彼自身は「名前を始終変えたりすれば混乱するから」と言ったのだが、今、ぼくが思うのは、同じ名前を一貫して使い続けることで、一つの思想の「責任」と「進化」が可能になるということだ。

アントロポゾフィーを名乗ることは、自分だけが正しいとか、絶対に間違えないということではない。個人であれば、自分が過去に行った行為に対して、それが間違いあったと気づいた時点で謝罪したり訂正したりして、認識を改め、先へ進むことができる。アントロポゾフィーの名のもとに発言したり、行為したりすることは、アントロポゾフィーに思いを向ける人々と運命を共有することを意味する。そのことをぼくはずっと自覚してきたつもりである。けれど、逆に、ぼくの発言や行為が、そのつもりのない人々を巻き込むことをぼくは恐れた。

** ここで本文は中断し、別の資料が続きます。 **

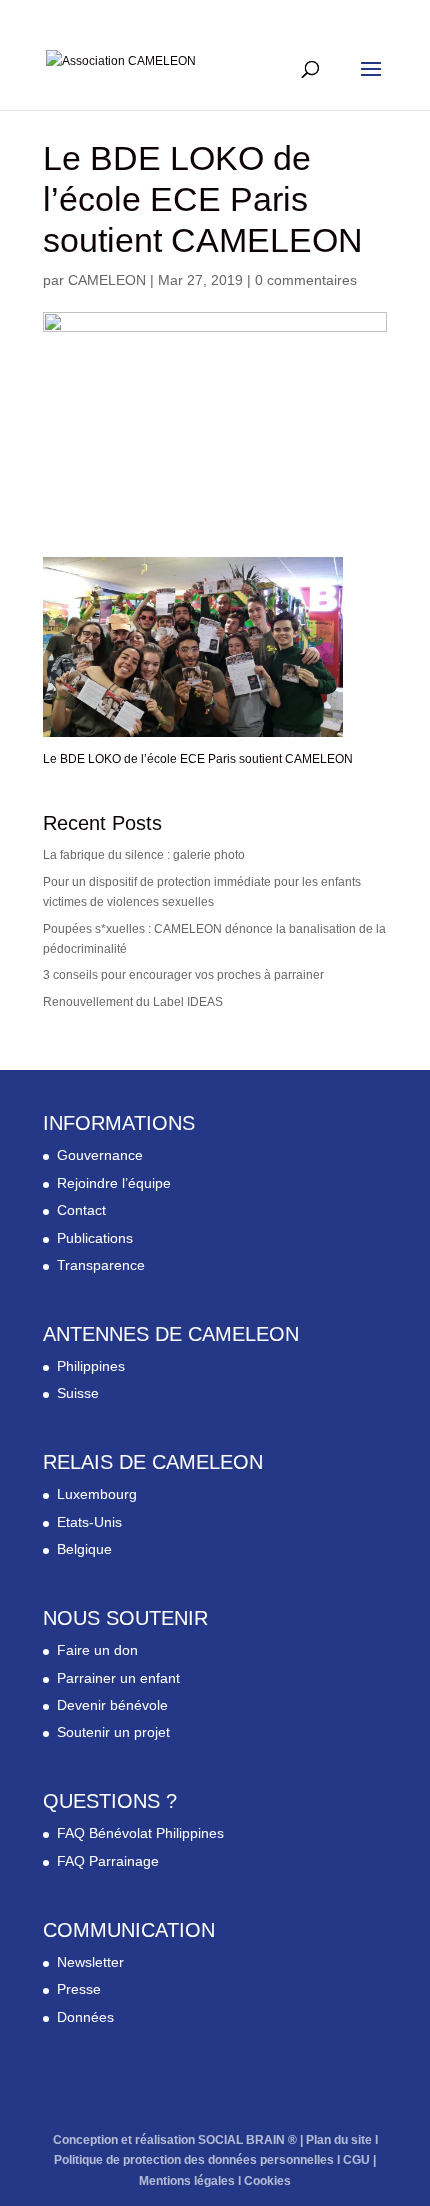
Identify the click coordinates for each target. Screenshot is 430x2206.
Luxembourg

やはり、恐れだったのだと思う。ぼくが乗り越えるべきはこの恐れなのだ。
ぼくはいま、自分の認識を次のように整理しておきたい。

・アントロポゾフィーとは、一人ひとりの「個」を基盤に、多様な人々が性、文化、人種、生育環境、思想的芸術的傾向など、あらゆる違いを突き抜けて対話を試みることで、徐々に形成されていく人類共通の知性の、暫定的な一つの名前である。
・その対話は、一人ひとりが自分の思考、感情、意志に対して責任を持ち、他者の思考、感情、意志を尊重する中で可能になり、その過程での相互の承認、謝罪と間違いの訂正、和解、絶えざる認識への努力によって、アントロポゾフィーは人類の知性として進化していくことができる。
・すべての個人は、生まれながらにして人類の知性の形成者の一人であり、そのことを自覚した人は自分で自分自身を「アントロポゾフィーの担い手」(アントロポゾーフ/アントロポゾフィスト/人智学徒など)と呼ぶことができる。

この意味において、ぼくはふたたび自分自身をアントロポゾフィーの担い手の一人と見なしたいと思う。